Even if veganism was inherently healthy, though, it would not be an excuse to body-shame people based on fatness or secondary sexual characteristics.
Paleo has similar issues, but without even the shittiest excuse. Veganism, after all, is associated with an anti-oppression movement, so it's easy (even if it's wrong) to believe that the oppressive behaviors within the community are justified. You know, "for the animals." Paleo has some sustainability activism within it, but it's overall a personal health movement. But there's still a lot of oppressive bullshit. It's also not as easy to link to examples, because the issue is not as well documented in the paleo community as it is in the animal rights community. So instead I need to rely mostly on things I've personally experienced... which is a lot of them.
For example, a public paleo figure can apparently get away with writing racist and sexist rants for years before a significant number of people call him out, and poorly so (and littered with people complaining that others are calling him out). Now most people have taken down their links to him because he has gotten so offensive... the problem is that he's been offensive for a very long time, but people didn't pay attention until he ramped it up some. And people still don't as a community call out people for saying stupid shit like this:
#TellAFeministThankYou for turning women into a commodity: wage slave, one night stand, combat fodder, uterusLierre Keith--a seriously transmisogynistic radical feminist--is a cult hero in the paleo community simply because she wrote a book that promotes eating meat (but, of course, when you write about it you're obligated by the paleo man-code to explain that you're totes not a feminist). Oh, speaking of her, Lierre Keith was assaulted by vegans on stage and it was a great example of the fucked-up nature of some strains of anti-oppression activism: If you say you're defending animals and trans people, it's totally cool for three able-bodied people to assault a woman with a disability on stage.

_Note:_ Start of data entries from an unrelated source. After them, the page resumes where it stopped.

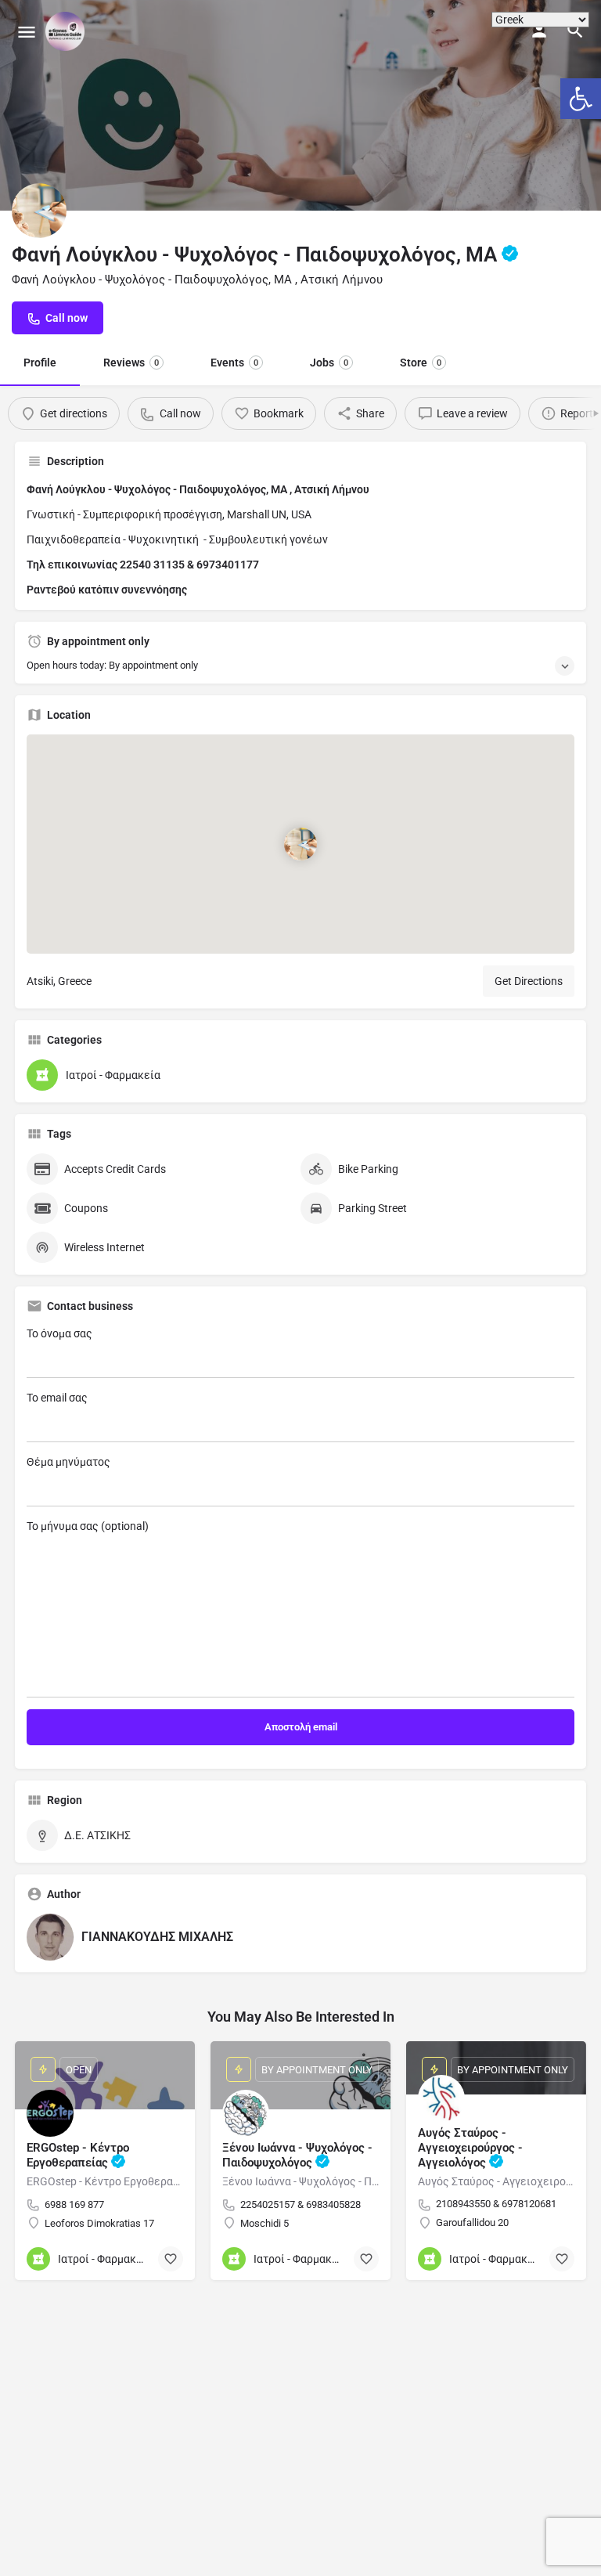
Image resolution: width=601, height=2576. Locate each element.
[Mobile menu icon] (27, 31)
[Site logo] (66, 31)
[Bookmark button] (170, 2258)
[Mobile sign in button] (539, 30)
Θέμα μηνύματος (68, 1462)
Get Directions (529, 981)
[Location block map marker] (300, 844)
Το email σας (57, 1397)
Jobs (329, 362)
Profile (39, 362)
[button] (580, 98)
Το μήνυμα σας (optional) (88, 1526)
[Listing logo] (39, 210)
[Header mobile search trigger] (575, 30)
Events (234, 362)
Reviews (131, 362)
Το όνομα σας (59, 1333)
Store (420, 362)
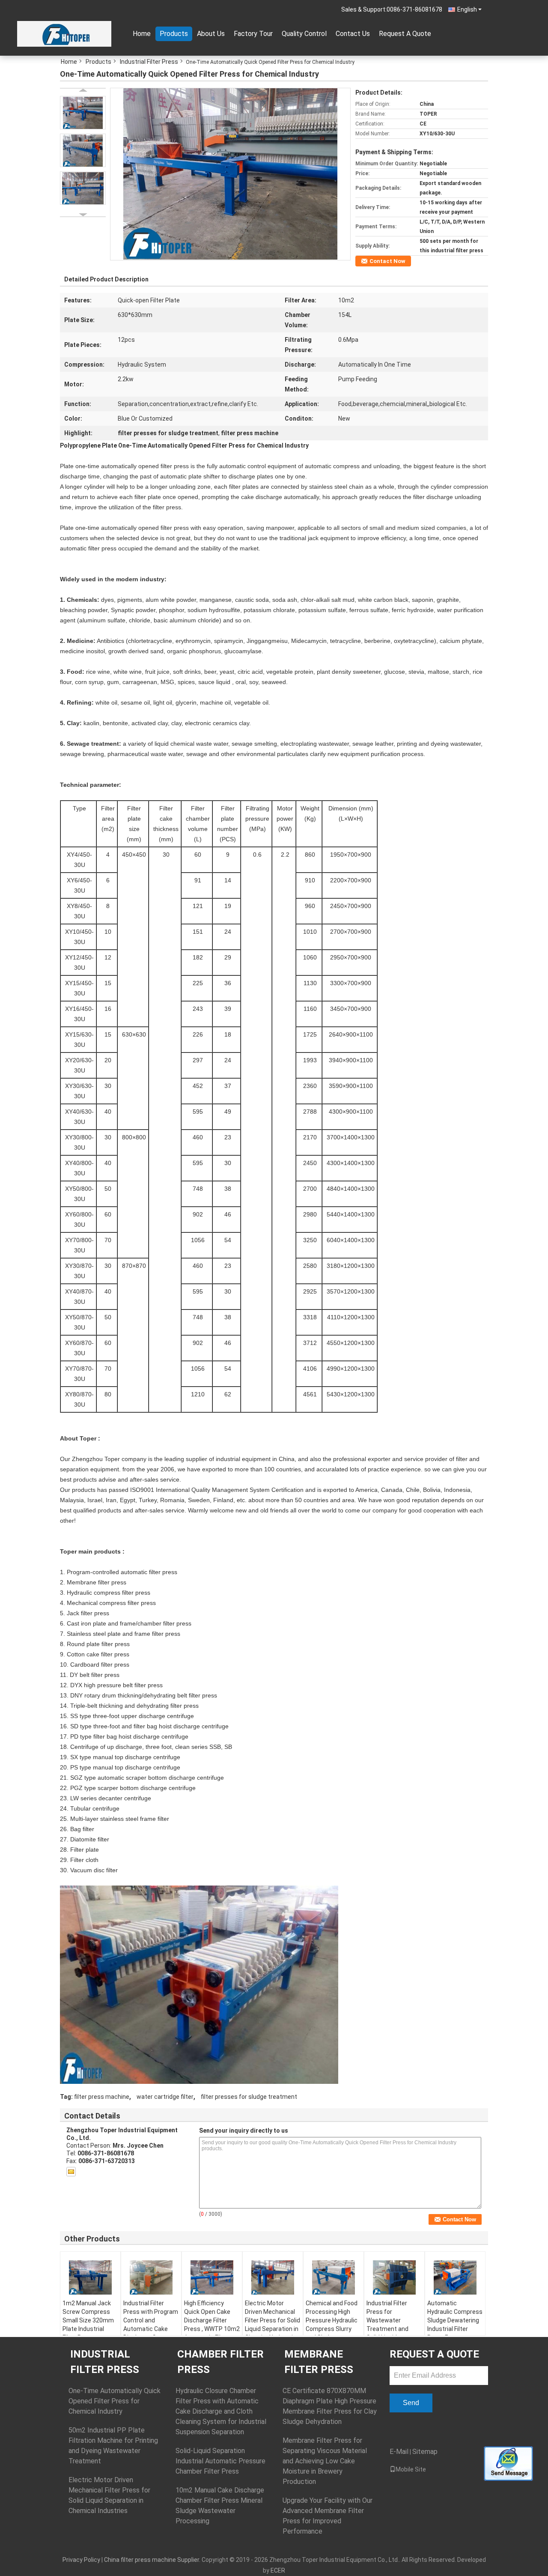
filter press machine (101, 2096)
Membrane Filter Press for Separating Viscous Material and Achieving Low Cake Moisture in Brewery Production (325, 2461)
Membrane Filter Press (318, 2362)
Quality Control (304, 34)
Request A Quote (405, 34)
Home (142, 34)
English (467, 9)
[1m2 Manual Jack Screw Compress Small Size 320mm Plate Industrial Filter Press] (90, 2277)
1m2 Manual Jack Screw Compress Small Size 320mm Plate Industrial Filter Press (88, 2320)
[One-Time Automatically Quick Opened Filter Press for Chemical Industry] (230, 173)
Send (411, 2402)
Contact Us (353, 34)
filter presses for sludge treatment (249, 2096)
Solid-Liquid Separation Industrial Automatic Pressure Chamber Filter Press (220, 2461)
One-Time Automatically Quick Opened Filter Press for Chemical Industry (114, 2401)
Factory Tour (253, 34)
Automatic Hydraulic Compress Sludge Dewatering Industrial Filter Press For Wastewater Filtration (454, 2329)
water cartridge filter (165, 2096)
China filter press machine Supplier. (153, 2559)
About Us (211, 34)
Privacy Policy (81, 2559)
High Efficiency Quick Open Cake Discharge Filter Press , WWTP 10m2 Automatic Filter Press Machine (212, 2324)
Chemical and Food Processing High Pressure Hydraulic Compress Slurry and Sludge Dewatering (331, 2324)
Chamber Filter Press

My point here is that whether people viciously attack her or elevate her to a weird paleo martyr, they're still ignoring oppressive power structures.

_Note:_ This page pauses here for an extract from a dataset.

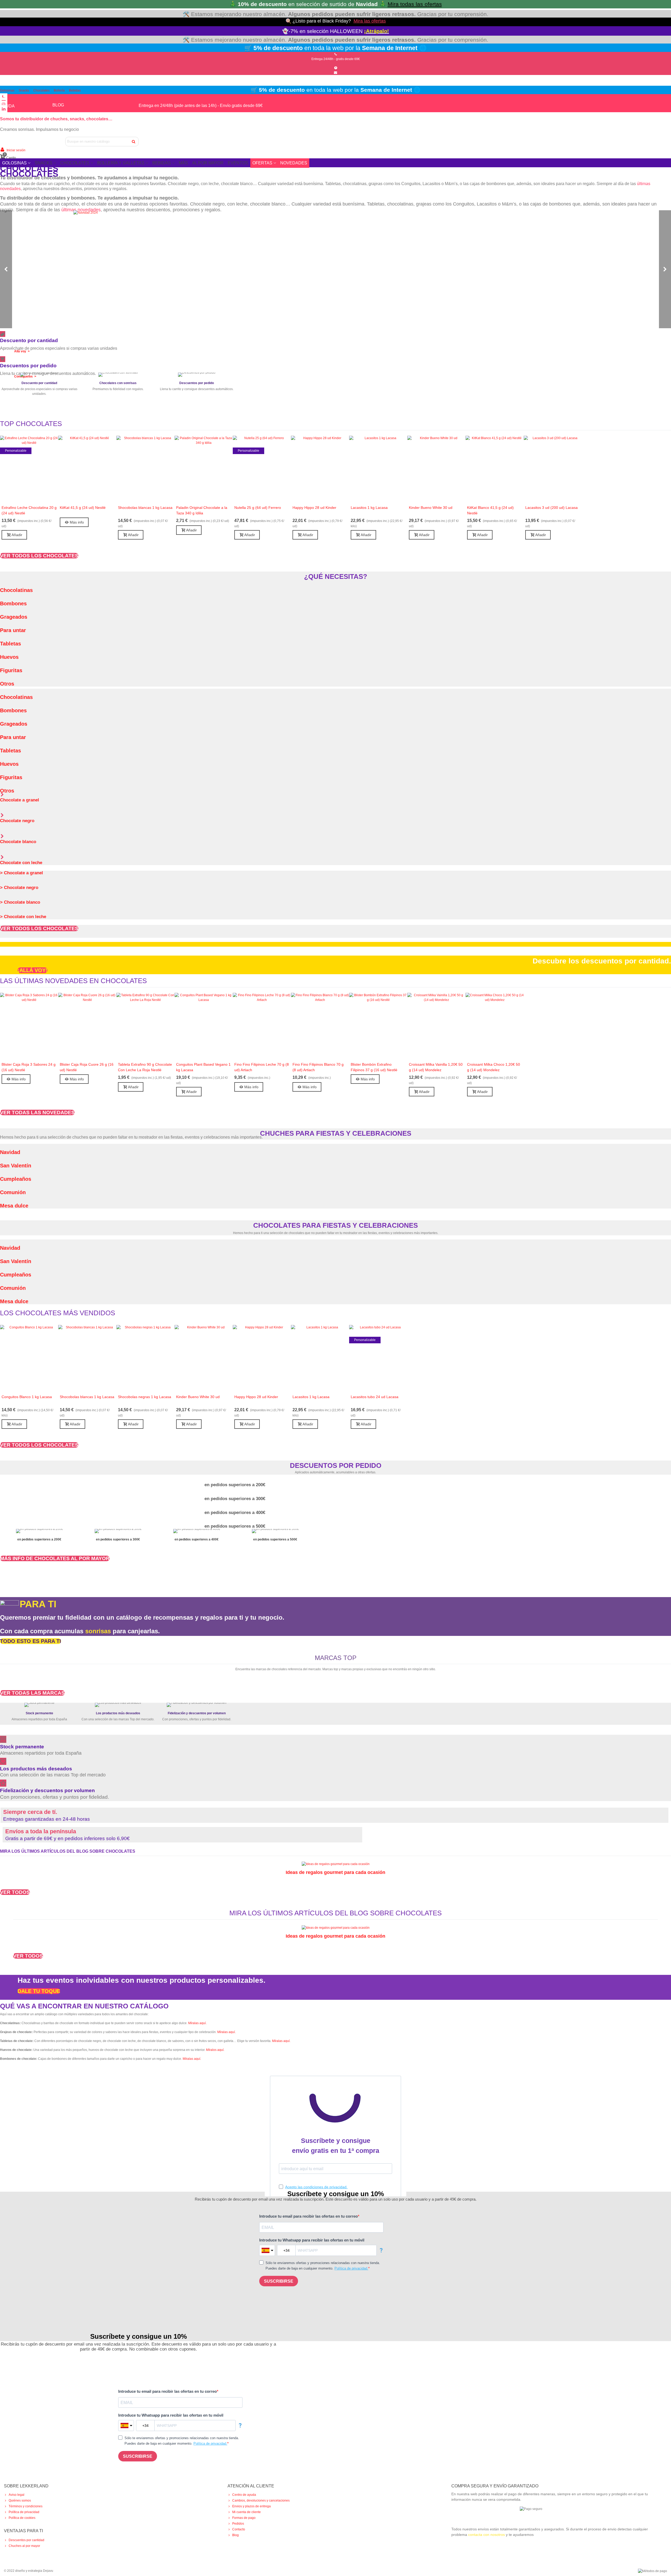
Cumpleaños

— John Durant (@johndurant) February 12, 2013
For a common personal experience, forums are peppered with people who force their sons into paleo because they're "feminine," and while this is not a majority it's not very well called out, either. Evolutionary psychology is also really big (especially among paleo men), which--regardless of the authenticity of the actual field--is heavily associated with rape apologetics as well as naturalization of homophobia and heterosexism.
With the male-dominated nature of paleo, body shaming tends to run along the same lines as queer-body-shaming. One of the reasons I started, to be fair, was to masculinize my appearance more. It's a good diet for that... but it's also not something everyone wants or needs. So why do I still read about people who use emasculating tactics to shame male friends into the diet, shaming them for having "womanly" body fat levels? Why is "it'll feminize you" an appropriate reason to damn soy products? And why are there paleo men who are surprised when women choose not to try it out when "feminization" is presented as some awful side-effect of a modern lifestyle?
When I change diets it's because whatever one I was previously on stopped working for me the way I want it to. This is not, however, the reason I leave food communities. I leave the communities because they wind up being populated with people who have no intention of checking their privilege or understanding why what they're saying is offensive.